Past performance typically has periods of out performance and under performance. Good and bad (like life). It's not a guarantee. If you underperformed, it doesn't mean you always will. Just like if you outperformed, it doesn't mean you always will. But your track does say something.

Numbers can tell powerful stories; let’s unlock them.

How to talk about good and bad fund performance

Good performance

  1. Restate it vis a vis benchmarks and peers in simple terms: absolute, or relative outperformance (by x) or quartiles (x percentile)

  2. Illustrate how the win is an example of your broader philosophy

  3. Relate it to process… our process is a, b, c which led us to do x, y, z. Not just how you sourced the position, but how did you exit.

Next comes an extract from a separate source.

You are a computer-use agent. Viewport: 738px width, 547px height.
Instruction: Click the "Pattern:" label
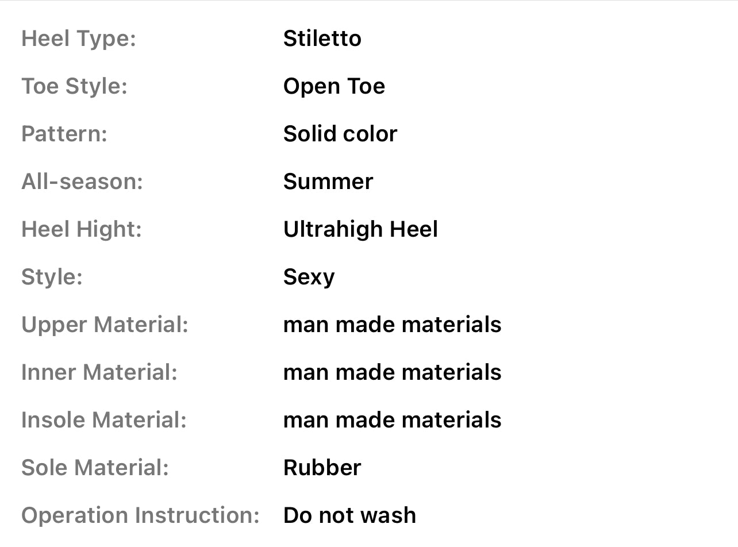64,134
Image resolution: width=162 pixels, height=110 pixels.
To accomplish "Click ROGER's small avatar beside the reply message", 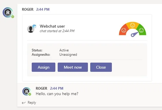I will [x=27, y=91].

  4. If applicable, how the process worked (again)

Bad performance

  1. Restate it, we lagged by x or we had a drawdown of y. Own it. Don't start hedging and hemming and hawing.

  2. Explain what happened - honest and candid - relate it to process. What broke down? What did you do then and there to stem the loss / volatility?

  3. Then, what did you do about it for the future? How did you evolve your process and risk management as a result?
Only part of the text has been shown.